Nothing says summer quite like fresh tomatoes. However, because of Rural Studio Farm’s greenhouse, our tomatoes are already setting fruit in early April from tomatoes that students started at the end of January.
January April
March 27 April 8
But growing tomatoes in a greenhouse is a little different than in the field. For one thing, there is less space for such sprawling, vining plants to grow. So in the greenhouse, students take advantage of vertical growth by supporting the growing tomatoes with strings dropped from a support line. Then students pruned the plants down to a single growing stem.

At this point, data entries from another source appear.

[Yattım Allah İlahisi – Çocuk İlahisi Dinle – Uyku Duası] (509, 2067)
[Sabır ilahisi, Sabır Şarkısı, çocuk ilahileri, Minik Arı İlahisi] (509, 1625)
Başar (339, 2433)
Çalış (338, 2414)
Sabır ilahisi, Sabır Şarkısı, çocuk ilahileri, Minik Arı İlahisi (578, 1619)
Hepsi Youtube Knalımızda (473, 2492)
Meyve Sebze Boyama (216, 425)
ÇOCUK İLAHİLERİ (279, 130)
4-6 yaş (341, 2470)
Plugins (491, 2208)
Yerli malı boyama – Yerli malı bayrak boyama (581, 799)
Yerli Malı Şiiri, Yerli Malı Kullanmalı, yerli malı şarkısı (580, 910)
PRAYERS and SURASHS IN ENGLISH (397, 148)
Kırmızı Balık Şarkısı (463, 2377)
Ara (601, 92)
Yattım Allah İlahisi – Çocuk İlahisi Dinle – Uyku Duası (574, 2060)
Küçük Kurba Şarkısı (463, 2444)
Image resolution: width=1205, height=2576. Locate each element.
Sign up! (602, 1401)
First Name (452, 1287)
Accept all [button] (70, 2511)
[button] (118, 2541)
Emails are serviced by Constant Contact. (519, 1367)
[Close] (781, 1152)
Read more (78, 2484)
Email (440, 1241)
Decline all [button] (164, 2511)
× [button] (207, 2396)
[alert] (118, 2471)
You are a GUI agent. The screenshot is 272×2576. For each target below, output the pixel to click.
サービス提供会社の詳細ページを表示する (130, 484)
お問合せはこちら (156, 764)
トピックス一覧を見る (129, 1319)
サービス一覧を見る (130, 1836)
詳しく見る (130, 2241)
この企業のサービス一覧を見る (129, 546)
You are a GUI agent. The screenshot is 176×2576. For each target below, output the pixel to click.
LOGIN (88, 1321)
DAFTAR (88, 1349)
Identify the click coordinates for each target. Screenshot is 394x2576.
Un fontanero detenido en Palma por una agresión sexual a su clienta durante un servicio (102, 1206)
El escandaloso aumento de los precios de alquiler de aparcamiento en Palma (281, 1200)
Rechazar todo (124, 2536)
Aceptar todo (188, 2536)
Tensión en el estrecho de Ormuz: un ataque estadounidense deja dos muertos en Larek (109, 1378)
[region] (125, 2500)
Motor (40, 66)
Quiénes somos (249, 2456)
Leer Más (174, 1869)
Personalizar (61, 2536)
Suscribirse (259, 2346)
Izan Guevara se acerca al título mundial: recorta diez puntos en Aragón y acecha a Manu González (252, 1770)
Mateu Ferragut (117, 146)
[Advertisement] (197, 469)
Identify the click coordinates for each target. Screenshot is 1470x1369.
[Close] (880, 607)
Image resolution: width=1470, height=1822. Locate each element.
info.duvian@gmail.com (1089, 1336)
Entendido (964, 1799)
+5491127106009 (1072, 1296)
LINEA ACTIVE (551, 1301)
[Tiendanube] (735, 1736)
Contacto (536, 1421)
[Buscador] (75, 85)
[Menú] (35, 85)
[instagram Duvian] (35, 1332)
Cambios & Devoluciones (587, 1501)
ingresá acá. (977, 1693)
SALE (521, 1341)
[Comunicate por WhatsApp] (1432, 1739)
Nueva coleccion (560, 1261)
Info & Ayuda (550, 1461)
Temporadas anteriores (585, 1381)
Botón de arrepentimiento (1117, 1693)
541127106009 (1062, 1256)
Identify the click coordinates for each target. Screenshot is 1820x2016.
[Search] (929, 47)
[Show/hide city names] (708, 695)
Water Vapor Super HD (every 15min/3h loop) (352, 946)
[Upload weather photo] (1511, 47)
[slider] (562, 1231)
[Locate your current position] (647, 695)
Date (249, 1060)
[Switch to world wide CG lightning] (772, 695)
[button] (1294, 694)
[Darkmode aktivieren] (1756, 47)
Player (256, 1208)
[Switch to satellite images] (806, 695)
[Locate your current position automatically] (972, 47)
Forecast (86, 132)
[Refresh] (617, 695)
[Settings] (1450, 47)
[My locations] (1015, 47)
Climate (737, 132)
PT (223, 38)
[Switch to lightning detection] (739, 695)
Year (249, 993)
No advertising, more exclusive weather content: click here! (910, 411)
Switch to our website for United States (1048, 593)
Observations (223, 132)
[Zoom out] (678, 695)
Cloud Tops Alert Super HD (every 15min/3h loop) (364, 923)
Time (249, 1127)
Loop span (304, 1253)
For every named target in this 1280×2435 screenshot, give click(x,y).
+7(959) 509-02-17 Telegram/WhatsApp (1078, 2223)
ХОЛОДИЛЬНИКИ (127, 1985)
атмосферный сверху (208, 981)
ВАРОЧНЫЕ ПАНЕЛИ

Tomato plants produce suckers at the nodes between stem and branch (coming off at about a 45-degree angle) that will eventually grow into separate stems, each producing its own branches and fruit, and students prune these off, sometimes daily once growth takes off. Such pruning produces fewer tomatoes overall, but these tomatoes are larger and more plants can be packed closer together, producing a higher total yield. Students also removed all branches below the first fruit cluster to open up air movement around the disease-prone plants, especially since airflow is limited in the greenhouse.
Suckers
Since our farm manager Eric is working solo right now, he also started some smaller determinate tomatoes, which max out at five feet tall, in an effort to try and minimize such high-need practices, since determinate tomatoes require less support and only very minimal sucker pruning (only below the first flower cluster) or else yields are reduced.